Blind Field, 2014
Series of facades images - inexpressive face of buildings – rebuilt with mathematical caution and aesthetic rigor that could fully line up to the historical references of art and their recurrences in the contemporary use. The photographs, even similars, are always different between themselves. Spaces work as visual silences in the landscape of São Paulo.

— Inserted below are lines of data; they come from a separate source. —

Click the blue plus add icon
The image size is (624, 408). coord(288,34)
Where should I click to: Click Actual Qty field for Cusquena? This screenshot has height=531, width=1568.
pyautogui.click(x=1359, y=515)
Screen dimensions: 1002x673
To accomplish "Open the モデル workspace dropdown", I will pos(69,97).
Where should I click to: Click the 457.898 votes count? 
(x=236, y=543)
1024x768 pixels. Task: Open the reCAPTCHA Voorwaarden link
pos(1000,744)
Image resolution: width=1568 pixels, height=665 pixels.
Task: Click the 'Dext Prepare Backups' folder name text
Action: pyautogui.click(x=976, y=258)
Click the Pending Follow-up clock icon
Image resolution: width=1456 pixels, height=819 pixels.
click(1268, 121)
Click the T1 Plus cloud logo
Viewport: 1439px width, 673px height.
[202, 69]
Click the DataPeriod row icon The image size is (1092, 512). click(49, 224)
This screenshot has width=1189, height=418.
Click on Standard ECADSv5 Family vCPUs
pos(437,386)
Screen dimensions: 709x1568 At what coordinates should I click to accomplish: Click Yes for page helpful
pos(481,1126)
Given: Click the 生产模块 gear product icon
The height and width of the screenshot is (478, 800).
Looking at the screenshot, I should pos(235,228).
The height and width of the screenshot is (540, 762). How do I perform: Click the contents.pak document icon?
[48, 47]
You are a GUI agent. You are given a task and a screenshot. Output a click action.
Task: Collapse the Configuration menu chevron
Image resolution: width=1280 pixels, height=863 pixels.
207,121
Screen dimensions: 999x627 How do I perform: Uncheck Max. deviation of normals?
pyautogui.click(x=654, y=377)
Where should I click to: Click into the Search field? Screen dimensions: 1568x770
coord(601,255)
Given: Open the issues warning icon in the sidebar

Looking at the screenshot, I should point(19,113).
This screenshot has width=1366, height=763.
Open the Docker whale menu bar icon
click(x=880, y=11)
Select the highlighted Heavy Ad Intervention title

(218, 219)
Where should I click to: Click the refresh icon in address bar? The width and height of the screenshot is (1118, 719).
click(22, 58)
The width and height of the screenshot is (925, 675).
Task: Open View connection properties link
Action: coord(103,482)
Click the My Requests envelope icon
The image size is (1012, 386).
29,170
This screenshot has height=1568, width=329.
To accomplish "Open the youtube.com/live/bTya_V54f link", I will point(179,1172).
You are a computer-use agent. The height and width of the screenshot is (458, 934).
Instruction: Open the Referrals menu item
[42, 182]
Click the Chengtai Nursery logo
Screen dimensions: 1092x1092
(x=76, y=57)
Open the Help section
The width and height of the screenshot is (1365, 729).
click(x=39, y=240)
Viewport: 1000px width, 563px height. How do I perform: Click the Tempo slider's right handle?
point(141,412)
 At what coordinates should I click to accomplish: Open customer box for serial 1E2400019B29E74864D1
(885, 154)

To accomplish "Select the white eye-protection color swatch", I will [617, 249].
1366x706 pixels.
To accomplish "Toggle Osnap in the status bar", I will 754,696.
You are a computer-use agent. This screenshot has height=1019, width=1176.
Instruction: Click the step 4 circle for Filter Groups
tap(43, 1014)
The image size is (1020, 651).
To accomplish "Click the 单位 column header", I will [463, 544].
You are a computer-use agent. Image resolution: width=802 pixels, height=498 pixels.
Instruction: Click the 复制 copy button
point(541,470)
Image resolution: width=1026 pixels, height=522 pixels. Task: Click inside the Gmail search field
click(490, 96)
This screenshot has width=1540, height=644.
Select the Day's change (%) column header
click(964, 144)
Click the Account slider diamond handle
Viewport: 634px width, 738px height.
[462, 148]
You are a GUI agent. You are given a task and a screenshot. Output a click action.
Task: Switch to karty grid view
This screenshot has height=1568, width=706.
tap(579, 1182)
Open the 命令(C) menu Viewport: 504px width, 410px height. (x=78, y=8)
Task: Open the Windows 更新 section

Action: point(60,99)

48 imagesIvan Padovani was born in 1978 in São Paulo, Brazil where he lives and works. He has a graduate degree in Administration and a post graduate in Photography from FAAP – Armando Álvares Penteado Foundation and is currently part of the Hermes Artes Visuais Ateliê study group. His project, Campo Cego (Blind Field), participated in the exhibition Time – Space – Existence, which is a part of the 15th International Architecture Exhibition 2016 of the Venice Biennale programming. He was also selected to take part in the Diário Contemporâneo de Fotografia Prize 2014, as well as the Descubrimientos Programming of the PhotoEspaña Festival. In 2016 he was also finalist of the Conrado Wessel Photography Prize, with his new project, Superfície (Surface). The artist is represented by Galeria da Gávea, in Rio de Janeiro City. He is the author of the blog Marcador, and contributes to the Digital Photographer Brasil Magazine. He also teaches photography at Panamericana Arts School, Madalena Centro de Estudos da Imagem and Hermes Artes Visuais. Through schematic photographs the artist reimagines and recombines architectural elements to create a new inventory that reflects the experience of urban spaces. He has a particular concern about their transitory character, transmutation, and mainly, their setbacks. He employs a methodology inspired by conceptual art which echos manufacture and automatism, through which he creates a clean visual metric endowed with measure and rhythm. Whether with blind facades of buildings or the back side of real estate sales stands, the direct photography of Ivan Padovani looks critically at the aesthetic of spaces that were erected to be denied, making contact with the precariousness of life and the fragility and vulnerability of our constructions.